[Dataset entries]
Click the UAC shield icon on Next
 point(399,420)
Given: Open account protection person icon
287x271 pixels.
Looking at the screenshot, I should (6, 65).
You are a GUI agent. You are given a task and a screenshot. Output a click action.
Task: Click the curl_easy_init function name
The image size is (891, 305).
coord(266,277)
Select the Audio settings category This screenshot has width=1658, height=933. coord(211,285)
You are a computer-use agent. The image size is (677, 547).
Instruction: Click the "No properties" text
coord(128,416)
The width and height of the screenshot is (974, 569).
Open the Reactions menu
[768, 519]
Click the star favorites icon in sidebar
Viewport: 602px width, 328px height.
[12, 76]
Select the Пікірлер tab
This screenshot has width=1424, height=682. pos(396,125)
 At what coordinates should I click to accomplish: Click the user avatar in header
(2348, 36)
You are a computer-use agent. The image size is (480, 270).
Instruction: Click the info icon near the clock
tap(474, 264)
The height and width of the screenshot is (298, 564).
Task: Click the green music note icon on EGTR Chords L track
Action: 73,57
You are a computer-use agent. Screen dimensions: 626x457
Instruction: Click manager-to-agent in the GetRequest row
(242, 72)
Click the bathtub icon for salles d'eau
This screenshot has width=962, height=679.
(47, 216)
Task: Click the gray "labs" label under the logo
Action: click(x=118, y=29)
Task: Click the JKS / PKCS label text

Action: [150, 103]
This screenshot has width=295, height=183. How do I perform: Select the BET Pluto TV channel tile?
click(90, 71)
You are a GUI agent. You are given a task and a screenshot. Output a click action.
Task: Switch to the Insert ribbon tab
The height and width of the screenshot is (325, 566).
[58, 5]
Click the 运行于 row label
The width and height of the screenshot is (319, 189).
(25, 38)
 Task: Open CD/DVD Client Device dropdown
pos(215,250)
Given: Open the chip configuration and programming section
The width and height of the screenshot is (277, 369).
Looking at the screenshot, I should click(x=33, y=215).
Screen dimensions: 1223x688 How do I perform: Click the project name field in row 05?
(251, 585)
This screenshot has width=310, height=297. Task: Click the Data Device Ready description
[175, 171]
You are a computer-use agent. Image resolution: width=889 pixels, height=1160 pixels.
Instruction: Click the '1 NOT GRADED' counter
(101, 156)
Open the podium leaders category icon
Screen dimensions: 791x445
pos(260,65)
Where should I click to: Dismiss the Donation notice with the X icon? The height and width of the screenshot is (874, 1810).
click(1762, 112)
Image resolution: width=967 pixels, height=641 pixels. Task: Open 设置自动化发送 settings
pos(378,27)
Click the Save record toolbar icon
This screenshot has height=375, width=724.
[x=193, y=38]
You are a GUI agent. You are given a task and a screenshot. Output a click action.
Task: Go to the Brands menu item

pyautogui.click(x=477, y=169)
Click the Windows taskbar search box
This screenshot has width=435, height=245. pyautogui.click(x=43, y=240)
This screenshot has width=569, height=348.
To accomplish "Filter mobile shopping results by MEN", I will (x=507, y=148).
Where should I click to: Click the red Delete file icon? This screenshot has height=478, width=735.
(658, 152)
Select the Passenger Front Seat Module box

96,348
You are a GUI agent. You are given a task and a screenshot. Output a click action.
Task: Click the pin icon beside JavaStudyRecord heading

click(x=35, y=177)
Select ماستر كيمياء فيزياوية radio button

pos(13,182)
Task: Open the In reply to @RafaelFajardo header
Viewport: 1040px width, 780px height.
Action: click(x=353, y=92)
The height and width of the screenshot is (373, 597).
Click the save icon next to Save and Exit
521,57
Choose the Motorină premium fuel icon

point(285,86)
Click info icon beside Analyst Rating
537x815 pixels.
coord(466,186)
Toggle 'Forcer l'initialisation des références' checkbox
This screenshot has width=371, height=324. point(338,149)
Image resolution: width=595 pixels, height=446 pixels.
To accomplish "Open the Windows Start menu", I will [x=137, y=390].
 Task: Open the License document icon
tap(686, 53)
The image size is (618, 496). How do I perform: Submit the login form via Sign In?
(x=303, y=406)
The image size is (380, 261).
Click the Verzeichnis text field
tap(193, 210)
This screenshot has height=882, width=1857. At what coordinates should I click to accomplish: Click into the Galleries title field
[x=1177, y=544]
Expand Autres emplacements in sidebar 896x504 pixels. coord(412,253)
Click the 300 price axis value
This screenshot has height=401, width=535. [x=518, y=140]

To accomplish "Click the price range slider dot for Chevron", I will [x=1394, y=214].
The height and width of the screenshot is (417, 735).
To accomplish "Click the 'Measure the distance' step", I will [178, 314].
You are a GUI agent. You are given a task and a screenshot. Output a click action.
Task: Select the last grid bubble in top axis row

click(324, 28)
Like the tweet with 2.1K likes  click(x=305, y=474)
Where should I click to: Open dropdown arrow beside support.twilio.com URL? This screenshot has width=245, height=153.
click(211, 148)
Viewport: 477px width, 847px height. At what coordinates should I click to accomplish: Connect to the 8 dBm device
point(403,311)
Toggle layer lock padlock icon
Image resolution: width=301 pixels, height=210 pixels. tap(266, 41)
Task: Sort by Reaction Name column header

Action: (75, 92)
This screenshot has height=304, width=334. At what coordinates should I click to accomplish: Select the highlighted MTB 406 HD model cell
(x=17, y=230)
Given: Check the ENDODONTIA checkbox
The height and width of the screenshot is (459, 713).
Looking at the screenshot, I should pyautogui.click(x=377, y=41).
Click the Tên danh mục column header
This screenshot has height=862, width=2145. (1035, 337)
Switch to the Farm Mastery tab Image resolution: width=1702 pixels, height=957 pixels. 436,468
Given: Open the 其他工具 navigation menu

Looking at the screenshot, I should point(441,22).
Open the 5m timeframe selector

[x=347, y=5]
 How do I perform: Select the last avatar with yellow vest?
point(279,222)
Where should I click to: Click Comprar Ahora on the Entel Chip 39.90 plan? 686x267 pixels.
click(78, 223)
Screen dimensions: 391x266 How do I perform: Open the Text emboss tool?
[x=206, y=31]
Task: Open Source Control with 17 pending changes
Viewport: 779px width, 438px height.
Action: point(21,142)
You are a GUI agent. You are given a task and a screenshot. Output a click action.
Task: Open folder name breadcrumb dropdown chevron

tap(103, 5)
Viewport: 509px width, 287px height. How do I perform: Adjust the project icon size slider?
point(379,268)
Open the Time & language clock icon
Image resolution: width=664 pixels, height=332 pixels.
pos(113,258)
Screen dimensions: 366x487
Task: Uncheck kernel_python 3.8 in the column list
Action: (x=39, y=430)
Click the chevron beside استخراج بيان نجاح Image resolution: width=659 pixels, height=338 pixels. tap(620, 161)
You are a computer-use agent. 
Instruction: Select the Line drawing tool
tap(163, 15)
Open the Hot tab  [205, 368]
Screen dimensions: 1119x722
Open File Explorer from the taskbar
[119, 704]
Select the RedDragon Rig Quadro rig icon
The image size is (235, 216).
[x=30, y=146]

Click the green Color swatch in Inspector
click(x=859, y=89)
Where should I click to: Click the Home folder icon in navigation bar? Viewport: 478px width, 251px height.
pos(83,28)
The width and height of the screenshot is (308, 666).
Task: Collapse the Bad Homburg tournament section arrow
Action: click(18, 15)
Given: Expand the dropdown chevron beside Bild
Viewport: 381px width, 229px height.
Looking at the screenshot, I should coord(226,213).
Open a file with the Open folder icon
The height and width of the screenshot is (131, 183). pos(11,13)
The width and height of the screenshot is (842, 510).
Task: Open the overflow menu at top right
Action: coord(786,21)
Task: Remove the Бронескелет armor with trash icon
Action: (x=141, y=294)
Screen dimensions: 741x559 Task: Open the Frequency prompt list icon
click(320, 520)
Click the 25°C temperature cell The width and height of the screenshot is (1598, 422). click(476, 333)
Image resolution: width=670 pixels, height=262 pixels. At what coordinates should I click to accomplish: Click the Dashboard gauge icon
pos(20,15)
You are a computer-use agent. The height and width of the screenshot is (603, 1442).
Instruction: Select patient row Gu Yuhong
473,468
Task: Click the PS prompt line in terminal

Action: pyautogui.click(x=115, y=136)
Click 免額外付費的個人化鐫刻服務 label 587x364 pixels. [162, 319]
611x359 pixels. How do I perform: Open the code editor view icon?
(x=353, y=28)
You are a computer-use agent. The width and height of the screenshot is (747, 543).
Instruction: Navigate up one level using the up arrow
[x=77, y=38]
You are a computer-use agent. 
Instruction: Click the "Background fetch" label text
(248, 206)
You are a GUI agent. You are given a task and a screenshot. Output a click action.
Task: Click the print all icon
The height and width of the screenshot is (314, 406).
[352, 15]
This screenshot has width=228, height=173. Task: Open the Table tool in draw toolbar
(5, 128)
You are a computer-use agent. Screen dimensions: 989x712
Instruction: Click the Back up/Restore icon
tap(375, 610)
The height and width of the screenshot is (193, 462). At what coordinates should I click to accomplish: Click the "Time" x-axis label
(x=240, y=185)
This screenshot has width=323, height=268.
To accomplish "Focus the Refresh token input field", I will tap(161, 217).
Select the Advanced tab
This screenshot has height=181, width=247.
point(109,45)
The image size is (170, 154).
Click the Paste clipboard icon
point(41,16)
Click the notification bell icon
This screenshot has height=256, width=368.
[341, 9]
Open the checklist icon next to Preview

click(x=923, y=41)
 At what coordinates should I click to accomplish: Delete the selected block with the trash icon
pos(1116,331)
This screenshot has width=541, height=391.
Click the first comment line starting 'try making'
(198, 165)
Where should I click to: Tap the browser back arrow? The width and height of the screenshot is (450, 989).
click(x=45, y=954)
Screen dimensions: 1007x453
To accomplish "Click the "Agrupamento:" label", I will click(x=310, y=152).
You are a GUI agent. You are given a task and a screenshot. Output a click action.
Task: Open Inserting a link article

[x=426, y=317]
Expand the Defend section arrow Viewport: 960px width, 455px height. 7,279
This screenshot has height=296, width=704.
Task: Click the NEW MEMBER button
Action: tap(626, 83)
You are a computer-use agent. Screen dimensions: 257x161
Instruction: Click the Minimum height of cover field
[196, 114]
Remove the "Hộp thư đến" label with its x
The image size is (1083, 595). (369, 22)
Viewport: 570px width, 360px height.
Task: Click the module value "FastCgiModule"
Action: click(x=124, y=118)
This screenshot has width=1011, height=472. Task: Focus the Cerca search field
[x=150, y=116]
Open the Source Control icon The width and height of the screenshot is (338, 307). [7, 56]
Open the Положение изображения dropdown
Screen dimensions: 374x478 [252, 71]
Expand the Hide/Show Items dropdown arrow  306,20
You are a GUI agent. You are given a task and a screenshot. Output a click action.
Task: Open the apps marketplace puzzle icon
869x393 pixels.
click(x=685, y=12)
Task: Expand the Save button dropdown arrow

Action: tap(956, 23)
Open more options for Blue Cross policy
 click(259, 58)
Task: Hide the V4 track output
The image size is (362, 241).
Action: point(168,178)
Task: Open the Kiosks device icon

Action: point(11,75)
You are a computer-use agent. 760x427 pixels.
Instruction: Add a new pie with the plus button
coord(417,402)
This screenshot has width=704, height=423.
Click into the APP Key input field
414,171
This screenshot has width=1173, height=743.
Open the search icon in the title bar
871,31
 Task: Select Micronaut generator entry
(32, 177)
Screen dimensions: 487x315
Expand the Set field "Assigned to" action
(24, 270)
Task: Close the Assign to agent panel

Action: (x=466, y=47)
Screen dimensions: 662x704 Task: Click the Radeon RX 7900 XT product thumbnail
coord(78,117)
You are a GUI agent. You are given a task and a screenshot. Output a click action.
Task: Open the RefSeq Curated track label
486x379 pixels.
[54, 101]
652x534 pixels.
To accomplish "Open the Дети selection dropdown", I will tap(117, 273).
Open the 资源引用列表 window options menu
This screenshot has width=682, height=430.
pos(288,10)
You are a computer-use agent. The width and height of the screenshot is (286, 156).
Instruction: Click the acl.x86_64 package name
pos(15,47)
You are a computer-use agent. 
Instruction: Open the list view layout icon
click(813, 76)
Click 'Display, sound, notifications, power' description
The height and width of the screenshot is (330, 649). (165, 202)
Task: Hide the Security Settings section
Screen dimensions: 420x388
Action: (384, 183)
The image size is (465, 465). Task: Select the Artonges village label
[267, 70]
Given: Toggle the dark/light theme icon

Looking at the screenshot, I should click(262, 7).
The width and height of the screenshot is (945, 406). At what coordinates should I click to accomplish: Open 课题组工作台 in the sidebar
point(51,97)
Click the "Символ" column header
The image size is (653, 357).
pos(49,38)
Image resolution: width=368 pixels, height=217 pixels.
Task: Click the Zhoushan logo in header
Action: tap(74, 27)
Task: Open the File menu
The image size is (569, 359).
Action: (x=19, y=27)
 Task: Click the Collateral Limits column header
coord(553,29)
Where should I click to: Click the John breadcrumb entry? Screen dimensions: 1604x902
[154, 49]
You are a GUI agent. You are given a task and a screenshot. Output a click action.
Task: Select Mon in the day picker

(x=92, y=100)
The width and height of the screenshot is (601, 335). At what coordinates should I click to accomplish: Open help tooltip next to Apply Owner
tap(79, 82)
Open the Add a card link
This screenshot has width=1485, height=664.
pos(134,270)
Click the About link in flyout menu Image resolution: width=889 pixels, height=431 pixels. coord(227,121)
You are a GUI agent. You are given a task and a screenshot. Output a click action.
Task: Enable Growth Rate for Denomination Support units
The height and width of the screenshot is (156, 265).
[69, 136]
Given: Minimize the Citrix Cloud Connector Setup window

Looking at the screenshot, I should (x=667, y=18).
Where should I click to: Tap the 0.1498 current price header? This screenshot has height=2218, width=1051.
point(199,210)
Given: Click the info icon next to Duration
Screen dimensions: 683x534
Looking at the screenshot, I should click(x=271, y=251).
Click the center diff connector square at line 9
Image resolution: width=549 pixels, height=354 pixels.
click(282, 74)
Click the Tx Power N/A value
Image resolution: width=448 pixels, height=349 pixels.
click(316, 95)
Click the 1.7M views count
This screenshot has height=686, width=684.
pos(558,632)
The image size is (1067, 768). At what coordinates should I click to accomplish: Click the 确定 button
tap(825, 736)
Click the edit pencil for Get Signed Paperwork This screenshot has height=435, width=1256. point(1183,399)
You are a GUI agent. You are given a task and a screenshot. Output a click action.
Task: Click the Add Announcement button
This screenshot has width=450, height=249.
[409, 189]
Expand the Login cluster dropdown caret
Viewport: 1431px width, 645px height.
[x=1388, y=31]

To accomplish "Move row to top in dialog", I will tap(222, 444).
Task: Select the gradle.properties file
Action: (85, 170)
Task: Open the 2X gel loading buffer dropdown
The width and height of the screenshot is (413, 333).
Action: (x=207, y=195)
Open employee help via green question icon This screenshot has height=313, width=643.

Assigned task: The response must consist solely of the lines from the first line of the entries through the line containing "You are a computer-use agent. The image size is (480, 270).", repeated exactly.

Solved problem:
Click the UAC shield icon on Next
 point(399,420)
Given: Open account protection person icon
287x271 pixels.
Looking at the screenshot, I should (6, 65).
You are a GUI agent. You are given a task and a screenshot. Output a click action.
Task: Click the curl_easy_init function name
The image size is (891, 305).
coord(266,277)
Select the Audio settings category This screenshot has width=1658, height=933. coord(211,285)
You are a computer-use agent. The image size is (677, 547).
Instruction: Click the "No properties" text
coord(128,416)
The width and height of the screenshot is (974, 569).
Open the Reactions menu
[768, 519]
Click the star favorites icon in sidebar
Viewport: 602px width, 328px height.
[12, 76]
Select the Пікірлер tab
This screenshot has width=1424, height=682. pos(396,125)
 At what coordinates should I click to accomplish: Click the user avatar in header
(2348, 36)
You are a computer-use agent. The image size is (480, 270).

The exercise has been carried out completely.